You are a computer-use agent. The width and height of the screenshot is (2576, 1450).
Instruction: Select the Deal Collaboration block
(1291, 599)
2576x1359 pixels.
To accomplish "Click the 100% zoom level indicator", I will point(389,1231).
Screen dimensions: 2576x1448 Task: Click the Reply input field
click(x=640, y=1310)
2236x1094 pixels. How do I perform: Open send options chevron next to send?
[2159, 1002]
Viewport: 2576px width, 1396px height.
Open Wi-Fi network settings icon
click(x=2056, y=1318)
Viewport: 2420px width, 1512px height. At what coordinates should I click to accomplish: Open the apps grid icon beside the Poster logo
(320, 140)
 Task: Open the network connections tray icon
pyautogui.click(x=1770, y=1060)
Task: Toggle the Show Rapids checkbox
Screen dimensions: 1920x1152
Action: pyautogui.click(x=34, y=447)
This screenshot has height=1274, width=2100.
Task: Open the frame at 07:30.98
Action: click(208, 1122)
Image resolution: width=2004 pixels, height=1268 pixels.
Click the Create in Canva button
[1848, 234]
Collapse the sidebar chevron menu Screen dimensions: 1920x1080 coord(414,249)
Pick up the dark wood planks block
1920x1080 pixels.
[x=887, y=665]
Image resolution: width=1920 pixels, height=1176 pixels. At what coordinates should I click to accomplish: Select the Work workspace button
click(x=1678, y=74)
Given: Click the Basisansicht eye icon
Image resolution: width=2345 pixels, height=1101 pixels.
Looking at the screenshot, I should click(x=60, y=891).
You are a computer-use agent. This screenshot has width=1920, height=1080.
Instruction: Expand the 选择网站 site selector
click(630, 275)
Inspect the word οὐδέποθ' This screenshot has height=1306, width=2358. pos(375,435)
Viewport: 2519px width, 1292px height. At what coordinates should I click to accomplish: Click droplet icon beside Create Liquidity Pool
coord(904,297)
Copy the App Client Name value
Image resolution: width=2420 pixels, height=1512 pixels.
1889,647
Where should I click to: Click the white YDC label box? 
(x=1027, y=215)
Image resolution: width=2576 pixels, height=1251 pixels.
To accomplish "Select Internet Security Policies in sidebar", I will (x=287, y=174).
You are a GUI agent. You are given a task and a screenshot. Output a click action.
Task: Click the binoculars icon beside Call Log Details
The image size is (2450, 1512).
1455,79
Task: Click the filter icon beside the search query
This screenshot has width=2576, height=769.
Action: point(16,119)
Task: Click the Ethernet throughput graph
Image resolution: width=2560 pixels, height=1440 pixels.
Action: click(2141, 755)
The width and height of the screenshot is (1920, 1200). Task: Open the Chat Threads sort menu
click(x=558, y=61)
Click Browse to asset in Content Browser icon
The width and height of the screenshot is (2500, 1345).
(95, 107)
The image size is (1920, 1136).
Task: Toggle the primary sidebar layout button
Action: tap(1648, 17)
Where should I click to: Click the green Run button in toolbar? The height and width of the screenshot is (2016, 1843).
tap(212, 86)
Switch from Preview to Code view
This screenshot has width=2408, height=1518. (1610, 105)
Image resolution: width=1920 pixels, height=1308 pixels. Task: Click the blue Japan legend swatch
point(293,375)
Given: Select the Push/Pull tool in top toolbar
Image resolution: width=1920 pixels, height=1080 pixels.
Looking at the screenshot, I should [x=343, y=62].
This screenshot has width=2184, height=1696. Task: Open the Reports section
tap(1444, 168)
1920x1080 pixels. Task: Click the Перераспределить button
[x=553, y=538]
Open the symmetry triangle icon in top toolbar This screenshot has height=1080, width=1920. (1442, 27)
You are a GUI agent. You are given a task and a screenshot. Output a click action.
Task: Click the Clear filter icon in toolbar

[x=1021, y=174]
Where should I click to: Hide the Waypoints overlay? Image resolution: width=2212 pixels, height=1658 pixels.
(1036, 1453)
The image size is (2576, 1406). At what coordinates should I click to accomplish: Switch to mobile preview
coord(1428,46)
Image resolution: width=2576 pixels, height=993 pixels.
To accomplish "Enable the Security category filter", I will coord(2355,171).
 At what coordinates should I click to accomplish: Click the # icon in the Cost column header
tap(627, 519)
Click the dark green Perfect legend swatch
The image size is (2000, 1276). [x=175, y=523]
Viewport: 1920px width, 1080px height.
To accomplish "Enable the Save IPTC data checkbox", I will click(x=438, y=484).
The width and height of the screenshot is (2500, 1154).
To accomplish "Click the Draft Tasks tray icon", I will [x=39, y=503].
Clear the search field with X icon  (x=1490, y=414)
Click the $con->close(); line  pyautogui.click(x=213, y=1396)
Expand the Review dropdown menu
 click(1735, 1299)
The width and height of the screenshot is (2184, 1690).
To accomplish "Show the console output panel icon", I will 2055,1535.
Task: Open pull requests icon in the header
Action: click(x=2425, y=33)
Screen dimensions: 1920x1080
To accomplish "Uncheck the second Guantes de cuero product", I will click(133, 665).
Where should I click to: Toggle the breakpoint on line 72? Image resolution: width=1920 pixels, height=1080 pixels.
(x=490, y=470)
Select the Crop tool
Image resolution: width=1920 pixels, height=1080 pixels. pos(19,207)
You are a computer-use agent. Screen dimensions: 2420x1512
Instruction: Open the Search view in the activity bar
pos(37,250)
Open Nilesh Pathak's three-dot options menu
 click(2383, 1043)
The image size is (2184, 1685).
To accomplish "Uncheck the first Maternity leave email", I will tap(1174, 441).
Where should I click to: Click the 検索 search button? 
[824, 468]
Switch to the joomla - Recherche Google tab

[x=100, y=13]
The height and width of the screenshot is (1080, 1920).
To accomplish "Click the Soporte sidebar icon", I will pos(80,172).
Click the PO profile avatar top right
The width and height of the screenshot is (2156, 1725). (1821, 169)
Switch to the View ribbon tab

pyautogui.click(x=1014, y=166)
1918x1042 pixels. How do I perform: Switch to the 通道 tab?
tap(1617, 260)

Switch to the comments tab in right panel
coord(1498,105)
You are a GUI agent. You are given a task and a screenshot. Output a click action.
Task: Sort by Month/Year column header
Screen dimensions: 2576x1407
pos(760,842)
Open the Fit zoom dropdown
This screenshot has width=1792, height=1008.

- _Problem to solve_: Look through the entries above. Copy out every line holding the word "zoom".

- _Expected answer_:
To accomplish "Click the 100% zoom level indicator", I will point(389,1231).
Open the Fit zoom dropdown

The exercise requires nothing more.